Despite the Treasury’s commitment to Chrysler Financial, several dealerships complained about the lack of support for floorplan financing. While the $1.5 billion Chrysler Financial Trust Loan and facility could stimulate consumer financing, dealerships found it increasingly difficult to finance their inventories (Kellogg 2009a; Wernle 2009). However, additional funding was not forthcoming from Treasury, possibly because Treasury and Chrysler wished to shrink Chrysler’s dealer network which both considered to be oversized and unprofitable (Rattner 2011, 194).
Maturity1
The term of the $1.5 billion loan to Chrysler Financial Trust was slightly shorter than the common loan terms for automobile asset-backed securities in a normal market (for example, 72 months in 2016) (Lei et al. 2017). The term was also longer than that on the three-year term loans TALF announced at the close of 2008, which would have made it more attractive than waiting for TALF to be implemented (Leinfuss 2008).
Treasury also allowed Chrysler Financial to prepay its advances under the Chrysler Financial Trust loan in whole or in part (Chrysler Financial Services and Treasury 2009, PDF pp. 7, 11). However, in the event of any prepayment, Chrysler Financial had to make Treasury whole for any losses or costs that it suffered in redeploying funds maintained for advances (Chrysler Financial Services and Treasury 2009, PDF pp. 7, 11).
Other Conditions2
The Master Auto Finance Agreement Term Sheet describing the financing program (MAFA Term Sheet) stated that financing extended to retail consumers on or after January 1, 2009, which meet “certain geographic, credit quality and other standard overconcentration limits.” (Chrysler Group LLC and GMAC 2009, Treasury 2009a, PDF p. 1). However, beyond the eligibility date for retail loans, more information on this topic does not appear in the Chrysler Financial Loan Agreement itself. (Chrysler Financial Services and Treasury 2009).
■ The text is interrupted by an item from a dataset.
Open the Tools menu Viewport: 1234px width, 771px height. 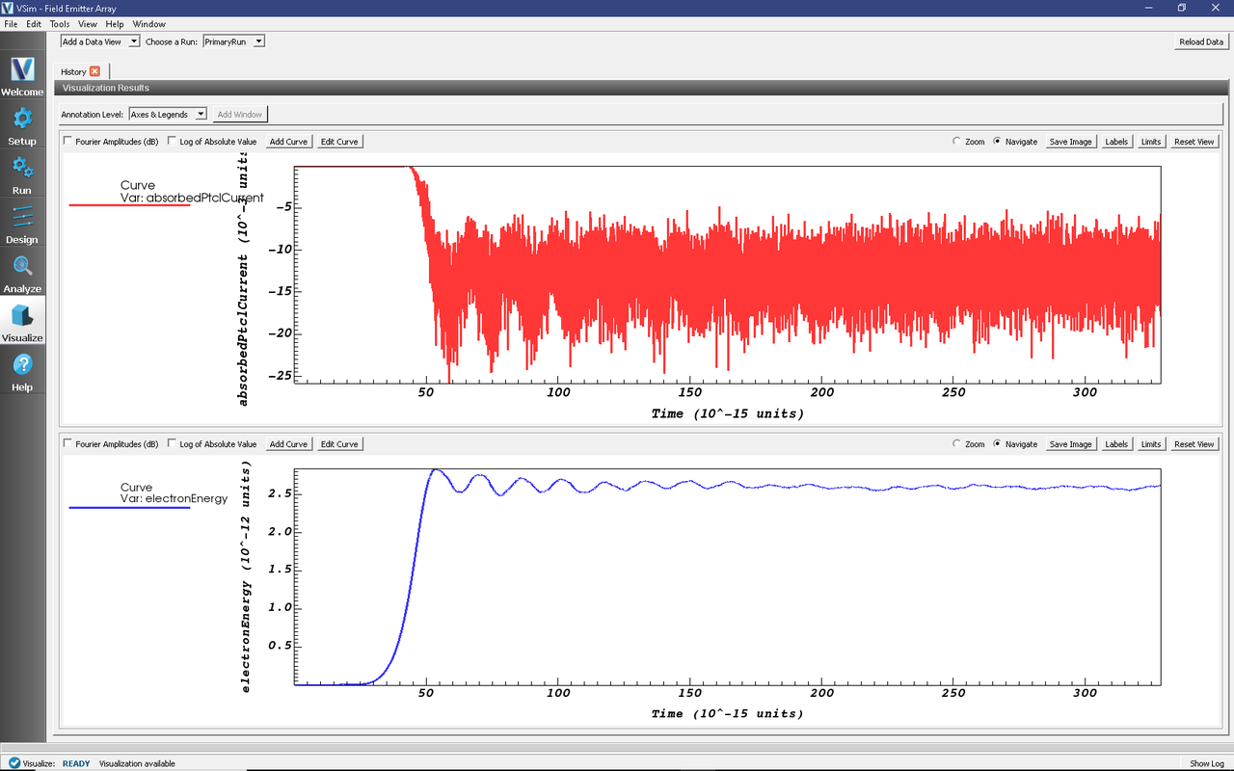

It is unclear why Treasury settled on January 1, 2009, as the earliest eligible date, as the Chrysler Financial Trust loan was executed on January 16, 2009 (Treasury 2009, PDF p. 1). However, this date is consistent with a goal of having the Chrysler Financial Trust loan stimulate new auto purchases, rather than subsidizing existing ones. There is no publicly available information on additional requirements, how they were enforced, or why they were put in place.
The press release announcing the Chrysler Financial Trust Loan and financing program indicated that Chrysler Financial would be required to “be in compliance with the executive compensation and corporate governance requirements of Section 111 of the Emergency Economic Stabilization Act, as well as enhanced restrictions on executive compensation” Treasury 2009a). The accompanying Loan Term Sheet included a requirement that bonuses of senior executive officers (SEOs) and senior employees for the 2009 fiscal year be reduced to no more than 60% of their 2007 levels Treasury n.d., PDF p. 3). It is worth noting that this condition appears to be more onerous than the restrictions imposed on Chrysler and GM, which were subject to ESSA provisions but not to specific compensation caps.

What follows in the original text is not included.